The local business of Volksbank Malta has registered an increase of 60 per cent and reported a profit after tax of €8.687 million, the financial results for 2008 show.

Although this profit represents a marginal decrease of 5.1 per cent when compared to the profit registered in 2007 of €9.151 million, last year's profits included dividend income of €2.226 million. As a result earnings per share for the year ended December 31, 2008 dropped to €3.76 as against €3.96 registered in 2007.

Net interest income increased by 19 per cent to €12.376 million from €10.403 million registered in 2007. The main contributor to a higher interest margin was the increase in the local exposures entered into during the year. The bank also reported an increase in net fee and commission income of €38,000 or 45 per cent compared to the previous year.

Herbert Skok, Volksbank Malta's managing director, said: "The result is satisfactory when considering the impact of Malta's adoption of the euro which, as expected, led to increased competition and pressure on the bank's margins. The bank remains one of the most strongly capitalised credit institutions in Malta, closing the year with equity of €170 million. This strong capital base and the high credit quality of the portfolio resulted in a capital adequacy ratio, on a Basel II basis, of 27.6 per cent, which is well above the legal minimum of eight per cent."

In the year under review Volksbank Malta Limited continued on its strategy to expand the portfolio of local assets and to increase non-bank customer deposits, while retaining its international business. In December the Bank inaugurated an agency in Victoria.

The bank entered into a tied insurance intermediary agreement with Citadel Insurance plc, through MIB Insurance Agency Limited, to enable the bank to offer life assurance policies to its clients. During the year, the bank invested €820,000 in capital projects, mainly to improve its information technology infrastructure.

The bank closed the year with total assets of €885 million on its books, which is slightly below the previous year's volume.

Although still very strong, the capital base decreased by five per cent (€9 million) when compared to the previous year. This was due to the turmoil in the international markets which resulted in extreme volatility in the prices of financial assets, especially those issued by counterparts operating in the financial sector.

In the year under review the bank increased its staff complement to 37 employees and continued to support several staff members in their academic studies.

In its outlook and strategy for 2009, the bank's annual report says the global and Maltese economies are expected to experience negative economic growth in 2009.

"In times of crisis it is best to aim at stability rather than growth. Therefore, going forward, the bank's main focus is to continue building on the detailed know-ledge it has of its customer base and to keep providing a very personalised service to its clients, while we ensure to attract only the best quality credit business of medium-sized volumes, even if this means a slower increase in assets," it says.

Volksbank Malta Limited is a licensed credit institution providing a full range of commercial banking services to both residents and non-residents.

In view of the volatility being experienced in the world financial markets, the available-for-sale investments portfolio of the bank was marked down by €10.4 million during the year. However, Volksbank Malta believes that the quality of its portfolio remains strong and that this adverse movement will reverse over the coming years.

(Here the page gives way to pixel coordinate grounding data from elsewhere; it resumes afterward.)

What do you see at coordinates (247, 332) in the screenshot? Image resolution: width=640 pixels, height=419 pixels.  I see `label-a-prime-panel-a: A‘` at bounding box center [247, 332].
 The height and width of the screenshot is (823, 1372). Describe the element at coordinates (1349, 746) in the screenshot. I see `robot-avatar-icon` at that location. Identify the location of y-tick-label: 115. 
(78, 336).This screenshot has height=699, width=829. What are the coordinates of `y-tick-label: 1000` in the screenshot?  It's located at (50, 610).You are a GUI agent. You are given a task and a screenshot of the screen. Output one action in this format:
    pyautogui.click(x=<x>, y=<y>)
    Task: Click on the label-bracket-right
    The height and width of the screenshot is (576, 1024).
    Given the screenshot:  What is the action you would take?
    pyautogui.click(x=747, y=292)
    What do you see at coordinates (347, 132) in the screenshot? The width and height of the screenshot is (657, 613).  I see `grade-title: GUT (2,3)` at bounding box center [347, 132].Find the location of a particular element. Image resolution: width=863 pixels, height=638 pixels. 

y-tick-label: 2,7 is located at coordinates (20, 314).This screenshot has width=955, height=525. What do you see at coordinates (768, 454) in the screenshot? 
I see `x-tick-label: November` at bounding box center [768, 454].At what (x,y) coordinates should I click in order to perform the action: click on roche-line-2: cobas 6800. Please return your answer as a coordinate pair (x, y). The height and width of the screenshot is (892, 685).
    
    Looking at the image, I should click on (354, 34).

The board of directors paid a net interim dividend of €3.08 per share amounting to €7.1 million. The directors did not propose the payment of a final dividend.

At balance sheet date the bank had retained earnings amounting to €11.649 million and a negative revaluation reserve amounting to €9.230 million.

At their AGM the shareholders of Volksbank Malta elected Joseph Bugelli as executive director of the bank. "As a local commercial bank, we wanted an experienced Maltese banker on the board," managing director Herbert Skok explained. "Even though Volksbank does not intend to penetrate the mass market, our local business is growing continuously and the appointment of Mr Bugelli as board member was a logical decision."

Besides Mr Skok and Mr Bugelli, the other directors of Volksbank Malta are Winston V. Zahra (chairman), Werner Wess (non-executive board member) and Michael Smutny (non-executive board member).

Volksbank Malta is a wholly-owned subsidiary of Österreich-ische Volksbanken AG, which is the fourth largest banking group in Austria. It operates in 12 countries and has over 7,700 employees.